Samsung Electronics on Thursday reported its worst quarterly profits in 14 years, blaming slowing consumer spending on electronics and a global microchip glut that hit its core memory business.
The South Korean company — one of the world’s largest makers of memory chips and smartphones — said in a statement that operating profit fell to 640 billion won ($478.6 million) — down 95 percent from a year earlier.
Its first-quarter net income fell 86.1 percent to 1.57 trillion won, and sales dropped 18 percent to 63.75 trillion won.

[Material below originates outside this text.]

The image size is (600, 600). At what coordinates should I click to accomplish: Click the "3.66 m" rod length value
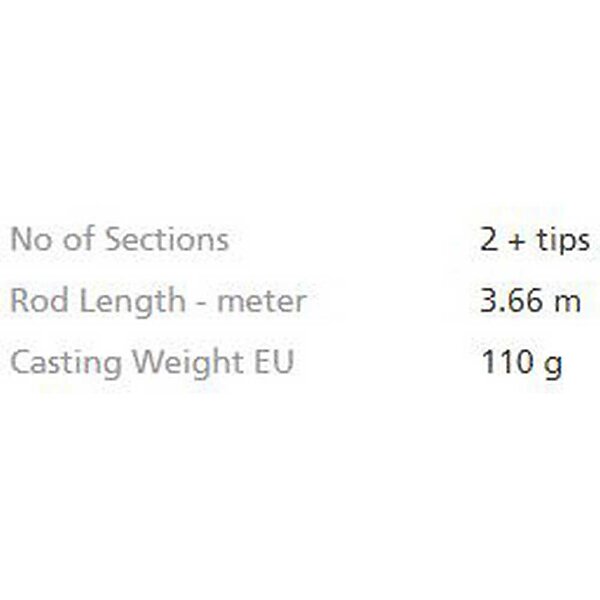coord(530,301)
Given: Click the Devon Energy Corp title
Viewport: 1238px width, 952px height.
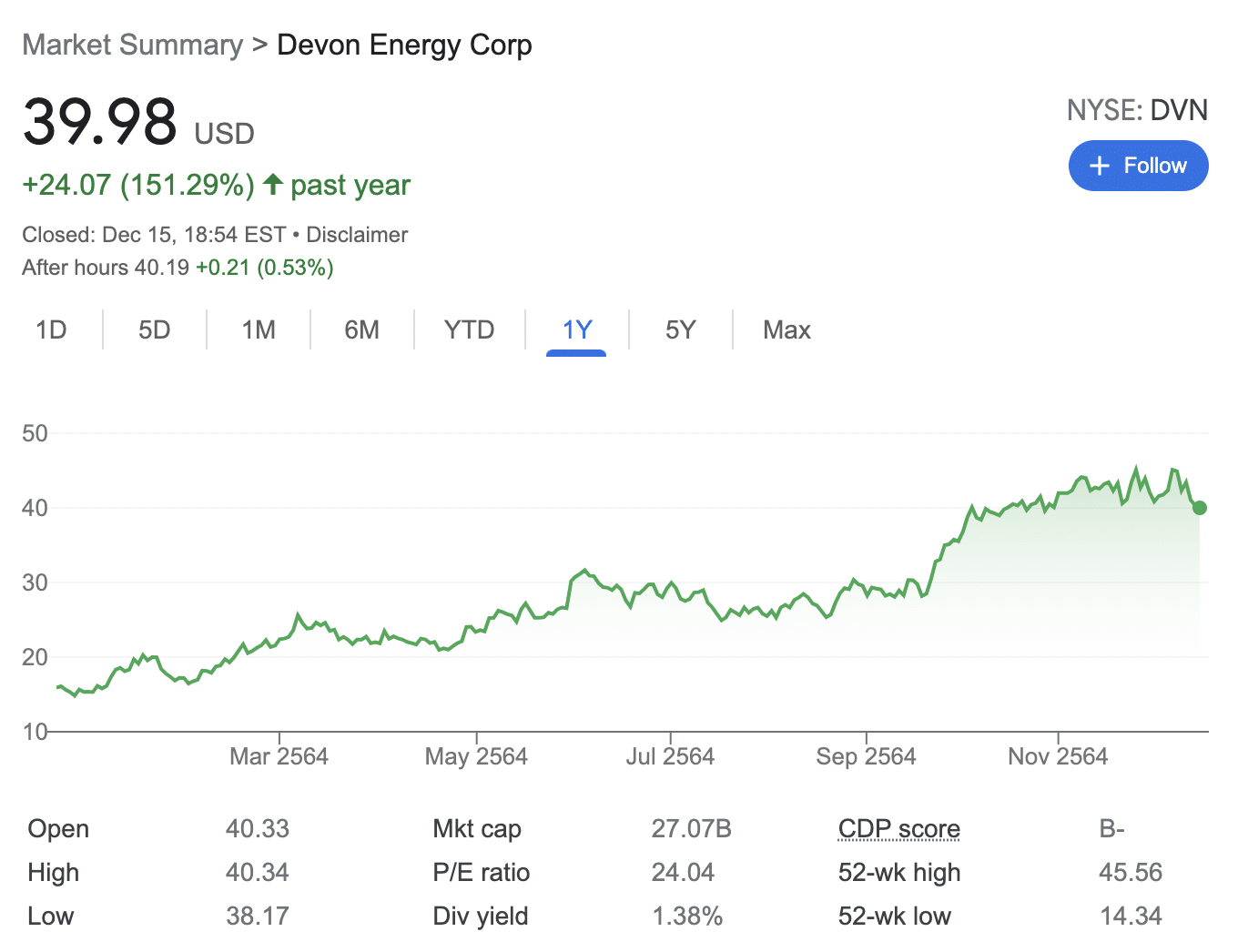Looking at the screenshot, I should (404, 45).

The company said that “overall consumer spending slowed amid the uncertain global macroeconomic environment”.
Samsung also blamed weakening demand for memory chips — which usually generate about half of its profits — and falling chip prices.
The firm’s chip division reported 4.58 trillion won in losses, its first operating loss since 2009 — when the world was emerging from the 2008 financial crisis.
It said this was due to “continued price declines and an increased valuation loss… amid weakening sentiment and continued impacts of inventory adjustments by customers caused by prolonged external uncertainties”.
Demand for memory was “expected to gradually recover” in the second half of 2023, it added, “amid projections that customer inventory levels will have declined.”
The firm is the flagship subsidiary of the giant Samsung Group, by far the largest of the family-controlled conglomerates that dominate business in Asia’s fourth-largest economy.
The first-quarter drop is the third consecutive margin squeeze for Samsung, which saw a 70 percent fall in operating profits in the fourth quarter on-year.
Samsung shares were down 0.3 percent Thursday morning.
– Scaling back production –
Korean chipmakers — led by Samsung — enjoyed record profits in recent years as prices for their products soared, but the global economic slowdown has dealt a blow to memory sales.
Demand swelled during the pandemic as consumers bought new computers and smartphones during lockdowns, prompting chip makers to ramp up production.
But demand quickly diminished as lockdowns lifed and weakened further in the face of soaring inflation and rising interest rates.
Samsung said this month it will scale back memory chip production to a “meaningful” level to address the oversupply, an unusual move by the firm, which previously said it would make only small adjustments.
South Korean chip maker SK Hynix and Micron Technology of the United States have also reduced production.
Samsung’s “active” eforts to get out of the inventory rut were “positively evaluated” considering its efect on market sentiment and demand for memory chips, said a report released by Eugene Investment & Futures.
“Even if the pace of recovery for demand remains slow, the semiconductor industry is highly likely to recover in the second half if cooperation among the chip makers on production cuts goes well,” it added.
While solid sales of its new flagship Galaxy 23 smartphones helped ofset deficits in the chip sector in the first quarter, analysts expect conditions in the April to July period to worsen and even lead to Samsung’s first profit loss since 2008.
The recent drop in profits has not deterred Samsung from making bold investments — in March, it unveiled plans to contribute $227 billion over the next two decades to building the world’s largest chip centre in Yongin, south of Seoul.